TASK REQUIREMENTS
Rewrite the material from the line containing "Task: Expand the Actions dropdown" through the line containing "Action: click(167, 40)", substituting "Options" for "Actions" and keeping everything else the same. Give only those lines, and omit the pictures.

RECORD EXCERPTS

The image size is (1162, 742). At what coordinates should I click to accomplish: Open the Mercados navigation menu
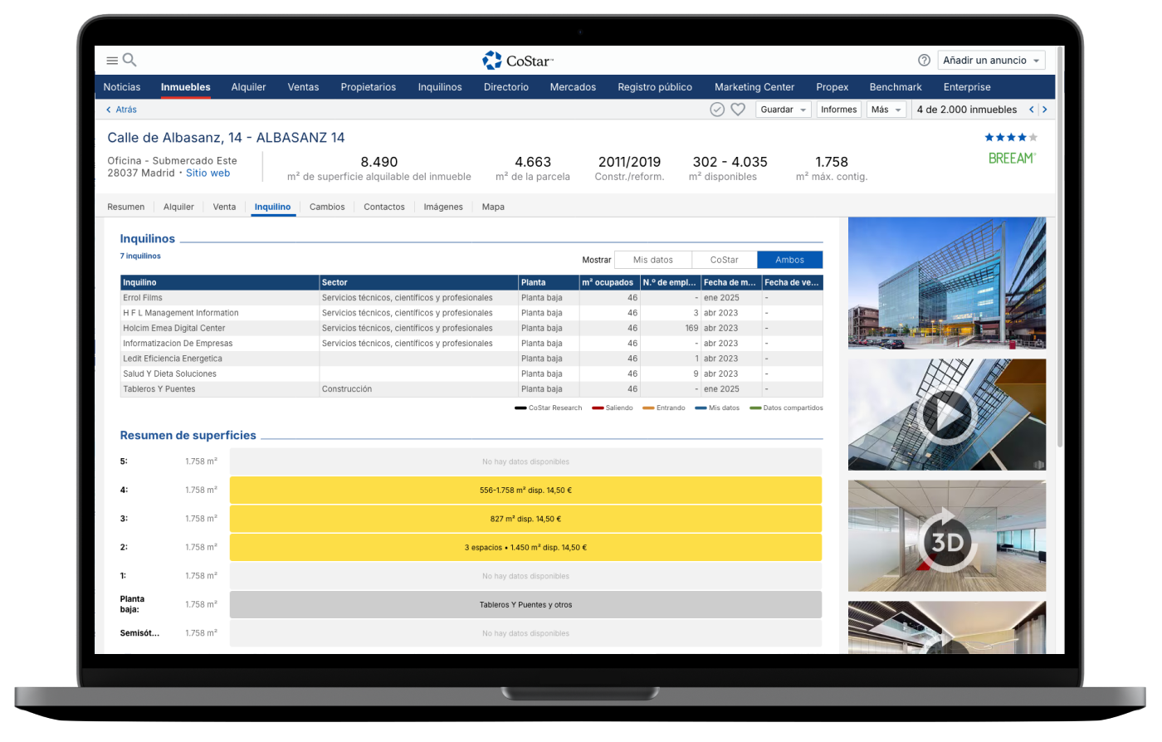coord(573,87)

* * *

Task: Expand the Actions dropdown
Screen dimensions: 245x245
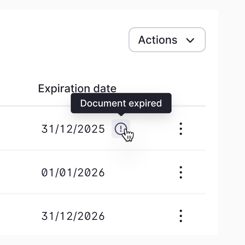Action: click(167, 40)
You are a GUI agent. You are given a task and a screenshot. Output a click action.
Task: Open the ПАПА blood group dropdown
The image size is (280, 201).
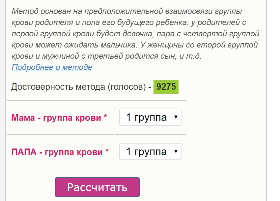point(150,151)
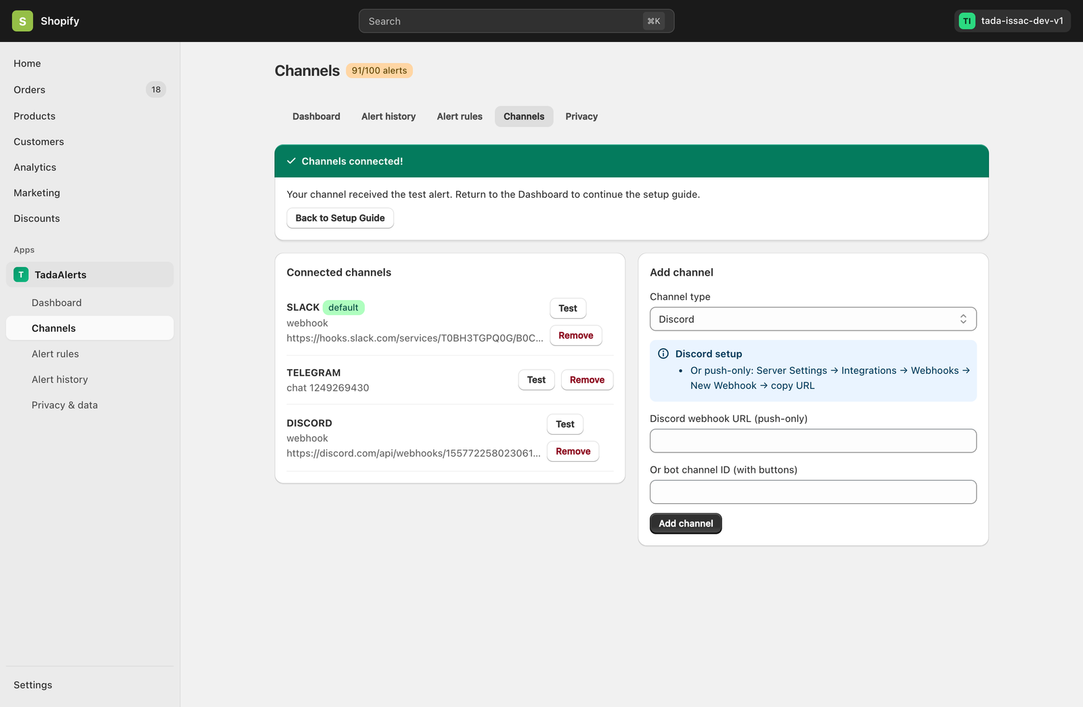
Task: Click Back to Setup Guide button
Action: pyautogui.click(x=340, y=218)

...

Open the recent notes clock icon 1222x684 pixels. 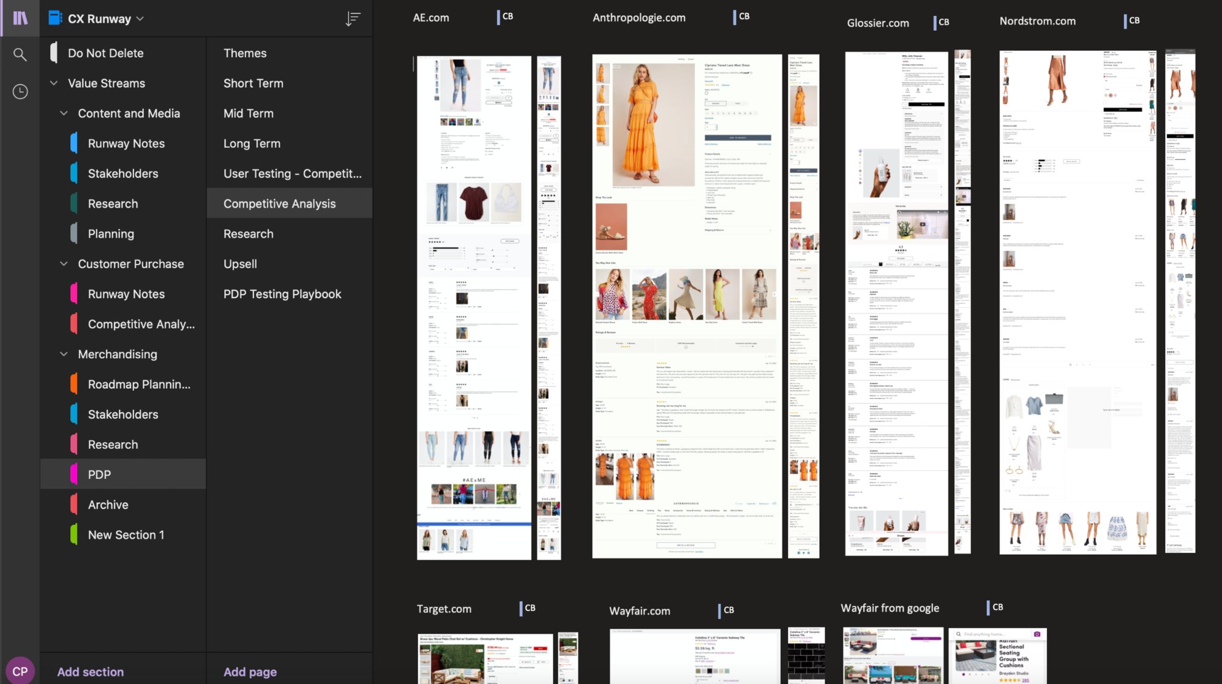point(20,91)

FINAL ANSWER
Task: Expand the Options dropdown
Screen dimensions: 245x245
Action: click(167, 40)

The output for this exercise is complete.